— Start RAW DATA —

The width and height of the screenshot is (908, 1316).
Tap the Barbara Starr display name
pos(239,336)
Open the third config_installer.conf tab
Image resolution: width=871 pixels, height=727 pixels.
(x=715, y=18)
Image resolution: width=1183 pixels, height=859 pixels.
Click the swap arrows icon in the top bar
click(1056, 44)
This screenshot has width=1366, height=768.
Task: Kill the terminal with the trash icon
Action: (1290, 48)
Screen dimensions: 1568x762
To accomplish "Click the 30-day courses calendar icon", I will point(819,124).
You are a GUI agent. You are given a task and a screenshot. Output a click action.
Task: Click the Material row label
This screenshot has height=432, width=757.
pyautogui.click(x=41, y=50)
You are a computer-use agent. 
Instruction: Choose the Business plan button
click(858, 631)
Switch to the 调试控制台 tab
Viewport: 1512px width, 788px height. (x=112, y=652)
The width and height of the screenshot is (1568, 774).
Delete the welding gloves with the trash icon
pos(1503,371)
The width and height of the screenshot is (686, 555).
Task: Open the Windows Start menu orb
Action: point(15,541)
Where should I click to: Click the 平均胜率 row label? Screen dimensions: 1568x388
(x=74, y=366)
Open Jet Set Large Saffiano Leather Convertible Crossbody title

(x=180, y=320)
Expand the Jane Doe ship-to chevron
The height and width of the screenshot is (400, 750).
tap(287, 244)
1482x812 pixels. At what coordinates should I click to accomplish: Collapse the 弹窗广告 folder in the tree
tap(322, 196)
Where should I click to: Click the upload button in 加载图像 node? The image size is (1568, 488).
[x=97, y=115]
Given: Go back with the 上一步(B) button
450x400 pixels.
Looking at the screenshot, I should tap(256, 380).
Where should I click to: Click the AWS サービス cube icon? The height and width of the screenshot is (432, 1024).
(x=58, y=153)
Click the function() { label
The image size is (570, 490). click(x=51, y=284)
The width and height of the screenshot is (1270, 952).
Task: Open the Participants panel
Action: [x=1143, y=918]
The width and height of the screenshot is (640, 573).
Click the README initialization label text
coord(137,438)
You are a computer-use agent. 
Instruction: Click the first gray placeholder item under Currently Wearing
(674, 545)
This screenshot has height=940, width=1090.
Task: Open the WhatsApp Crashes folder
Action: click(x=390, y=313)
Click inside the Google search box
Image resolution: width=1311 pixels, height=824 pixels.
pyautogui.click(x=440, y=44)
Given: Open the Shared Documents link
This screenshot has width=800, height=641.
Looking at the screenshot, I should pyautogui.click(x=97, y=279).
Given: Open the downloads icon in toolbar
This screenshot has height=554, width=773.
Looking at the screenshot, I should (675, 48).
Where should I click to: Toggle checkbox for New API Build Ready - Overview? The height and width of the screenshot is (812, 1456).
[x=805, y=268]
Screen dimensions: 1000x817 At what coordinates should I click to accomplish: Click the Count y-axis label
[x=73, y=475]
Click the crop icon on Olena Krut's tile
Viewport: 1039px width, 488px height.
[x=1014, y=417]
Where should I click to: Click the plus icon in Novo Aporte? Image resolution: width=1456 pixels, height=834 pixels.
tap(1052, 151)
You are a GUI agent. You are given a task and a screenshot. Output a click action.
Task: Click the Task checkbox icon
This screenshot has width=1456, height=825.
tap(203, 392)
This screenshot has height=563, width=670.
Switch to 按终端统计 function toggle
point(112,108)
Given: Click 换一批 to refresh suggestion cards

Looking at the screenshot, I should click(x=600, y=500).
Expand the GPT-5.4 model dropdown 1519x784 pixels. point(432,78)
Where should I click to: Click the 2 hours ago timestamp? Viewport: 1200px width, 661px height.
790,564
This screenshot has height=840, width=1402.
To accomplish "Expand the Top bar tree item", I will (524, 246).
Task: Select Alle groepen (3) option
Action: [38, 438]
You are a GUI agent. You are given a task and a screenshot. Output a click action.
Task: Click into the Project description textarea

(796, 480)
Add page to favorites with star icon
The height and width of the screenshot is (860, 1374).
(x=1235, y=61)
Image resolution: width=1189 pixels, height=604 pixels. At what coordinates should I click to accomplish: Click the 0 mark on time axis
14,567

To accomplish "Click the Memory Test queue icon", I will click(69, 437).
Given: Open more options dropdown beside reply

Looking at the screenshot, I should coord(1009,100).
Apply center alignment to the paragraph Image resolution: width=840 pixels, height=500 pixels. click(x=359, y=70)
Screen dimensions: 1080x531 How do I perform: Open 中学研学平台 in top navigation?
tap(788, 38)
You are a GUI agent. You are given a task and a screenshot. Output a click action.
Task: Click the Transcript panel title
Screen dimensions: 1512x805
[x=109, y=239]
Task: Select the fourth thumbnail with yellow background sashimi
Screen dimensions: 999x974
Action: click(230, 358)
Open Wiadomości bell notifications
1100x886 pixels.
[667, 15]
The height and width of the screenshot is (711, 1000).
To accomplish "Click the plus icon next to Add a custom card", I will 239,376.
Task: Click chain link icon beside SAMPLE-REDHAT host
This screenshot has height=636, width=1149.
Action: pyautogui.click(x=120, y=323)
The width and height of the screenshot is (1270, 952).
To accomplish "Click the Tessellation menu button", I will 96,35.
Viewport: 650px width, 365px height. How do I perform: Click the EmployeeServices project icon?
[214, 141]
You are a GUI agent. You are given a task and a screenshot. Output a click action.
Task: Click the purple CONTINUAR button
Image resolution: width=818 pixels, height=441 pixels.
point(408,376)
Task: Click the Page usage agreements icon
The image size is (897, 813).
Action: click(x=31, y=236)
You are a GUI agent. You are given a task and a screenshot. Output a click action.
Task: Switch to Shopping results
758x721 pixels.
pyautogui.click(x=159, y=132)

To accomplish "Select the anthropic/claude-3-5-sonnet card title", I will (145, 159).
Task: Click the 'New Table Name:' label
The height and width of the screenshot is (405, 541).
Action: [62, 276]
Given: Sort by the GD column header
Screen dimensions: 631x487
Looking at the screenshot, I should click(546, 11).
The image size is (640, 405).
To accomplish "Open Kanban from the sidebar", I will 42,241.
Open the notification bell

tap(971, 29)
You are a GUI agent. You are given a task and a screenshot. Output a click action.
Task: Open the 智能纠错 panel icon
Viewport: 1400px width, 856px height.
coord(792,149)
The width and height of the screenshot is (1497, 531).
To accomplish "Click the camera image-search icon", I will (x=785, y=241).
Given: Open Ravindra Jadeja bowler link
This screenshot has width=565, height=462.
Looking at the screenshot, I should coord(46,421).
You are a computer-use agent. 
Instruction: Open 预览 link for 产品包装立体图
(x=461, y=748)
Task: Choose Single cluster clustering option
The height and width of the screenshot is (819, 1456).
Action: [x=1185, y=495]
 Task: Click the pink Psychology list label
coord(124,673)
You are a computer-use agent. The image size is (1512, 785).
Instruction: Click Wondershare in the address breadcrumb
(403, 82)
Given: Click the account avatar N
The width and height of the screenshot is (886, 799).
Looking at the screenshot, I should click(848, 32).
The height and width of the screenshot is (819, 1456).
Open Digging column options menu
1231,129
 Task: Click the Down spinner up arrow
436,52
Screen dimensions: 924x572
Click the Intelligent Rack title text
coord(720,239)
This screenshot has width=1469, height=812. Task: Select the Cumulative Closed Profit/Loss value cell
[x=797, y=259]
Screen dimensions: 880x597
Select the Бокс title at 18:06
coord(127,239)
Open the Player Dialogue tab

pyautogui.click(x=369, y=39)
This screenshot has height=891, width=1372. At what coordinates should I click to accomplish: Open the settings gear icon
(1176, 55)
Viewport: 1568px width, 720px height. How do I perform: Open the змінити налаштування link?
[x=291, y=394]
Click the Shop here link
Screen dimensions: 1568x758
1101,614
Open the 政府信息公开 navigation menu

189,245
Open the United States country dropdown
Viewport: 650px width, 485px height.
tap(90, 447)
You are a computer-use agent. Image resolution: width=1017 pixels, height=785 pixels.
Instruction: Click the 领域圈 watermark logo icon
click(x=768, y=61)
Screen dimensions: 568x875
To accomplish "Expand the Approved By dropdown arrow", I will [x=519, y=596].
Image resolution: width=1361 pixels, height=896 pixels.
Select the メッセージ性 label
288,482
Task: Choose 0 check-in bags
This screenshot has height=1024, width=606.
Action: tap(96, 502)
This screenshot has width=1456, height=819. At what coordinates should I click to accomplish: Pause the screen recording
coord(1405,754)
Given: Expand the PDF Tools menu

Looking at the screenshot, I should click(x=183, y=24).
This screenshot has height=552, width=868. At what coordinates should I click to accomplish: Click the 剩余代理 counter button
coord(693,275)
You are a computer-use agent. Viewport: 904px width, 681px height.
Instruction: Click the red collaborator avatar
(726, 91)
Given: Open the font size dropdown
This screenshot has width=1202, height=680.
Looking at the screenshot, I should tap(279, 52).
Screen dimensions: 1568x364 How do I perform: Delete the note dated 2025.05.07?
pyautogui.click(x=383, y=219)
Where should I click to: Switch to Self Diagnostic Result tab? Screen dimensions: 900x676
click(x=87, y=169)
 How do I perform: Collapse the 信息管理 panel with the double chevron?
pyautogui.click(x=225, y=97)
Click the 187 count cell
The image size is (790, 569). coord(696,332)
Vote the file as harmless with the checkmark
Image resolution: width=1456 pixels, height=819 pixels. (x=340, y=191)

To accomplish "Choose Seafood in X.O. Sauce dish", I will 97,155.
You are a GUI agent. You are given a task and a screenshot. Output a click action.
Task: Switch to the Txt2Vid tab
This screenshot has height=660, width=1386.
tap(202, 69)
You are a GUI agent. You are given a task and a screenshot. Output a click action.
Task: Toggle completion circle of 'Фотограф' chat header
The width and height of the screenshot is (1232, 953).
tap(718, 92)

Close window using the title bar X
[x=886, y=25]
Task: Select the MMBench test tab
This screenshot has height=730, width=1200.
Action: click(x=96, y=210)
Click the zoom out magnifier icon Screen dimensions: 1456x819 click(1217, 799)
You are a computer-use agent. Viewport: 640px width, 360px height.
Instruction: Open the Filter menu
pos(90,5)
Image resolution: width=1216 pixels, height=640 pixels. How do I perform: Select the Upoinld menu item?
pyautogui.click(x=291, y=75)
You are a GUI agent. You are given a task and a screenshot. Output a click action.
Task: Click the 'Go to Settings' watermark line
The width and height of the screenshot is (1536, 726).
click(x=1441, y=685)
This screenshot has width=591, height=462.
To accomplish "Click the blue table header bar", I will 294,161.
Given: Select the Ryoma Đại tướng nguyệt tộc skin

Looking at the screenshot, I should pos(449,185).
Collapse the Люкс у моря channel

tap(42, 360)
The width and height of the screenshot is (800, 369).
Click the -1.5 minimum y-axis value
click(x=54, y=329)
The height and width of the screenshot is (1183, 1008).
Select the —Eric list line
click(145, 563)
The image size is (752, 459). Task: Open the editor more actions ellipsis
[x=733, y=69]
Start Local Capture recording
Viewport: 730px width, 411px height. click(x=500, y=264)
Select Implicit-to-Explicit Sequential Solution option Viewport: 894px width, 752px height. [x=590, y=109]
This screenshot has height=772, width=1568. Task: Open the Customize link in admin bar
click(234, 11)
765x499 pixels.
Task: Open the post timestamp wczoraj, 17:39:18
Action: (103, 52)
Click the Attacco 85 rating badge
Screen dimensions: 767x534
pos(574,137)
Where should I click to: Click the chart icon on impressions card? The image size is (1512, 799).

— End RAW DATA —

■ WHAT IS REQUIRED ■
Reproduce the data from the line that contains "Switch to the 调试控制台 tab" through the line that contains "tap(287, 244)", keeping every line as it stands.

■ SOLUTION BELOW ■
Switch to the 调试控制台 tab
Viewport: 1512px width, 788px height. (x=112, y=652)
The width and height of the screenshot is (1568, 774).
Delete the welding gloves with the trash icon
pos(1503,371)
The width and height of the screenshot is (686, 555).
Task: Open the Windows Start menu orb
Action: point(15,541)
Where should I click to: Click the 平均胜率 row label? Screen dimensions: 1568x388
(x=74, y=366)
Open Jet Set Large Saffiano Leather Convertible Crossbody title

(x=180, y=320)
Expand the Jane Doe ship-to chevron
The height and width of the screenshot is (400, 750).
tap(287, 244)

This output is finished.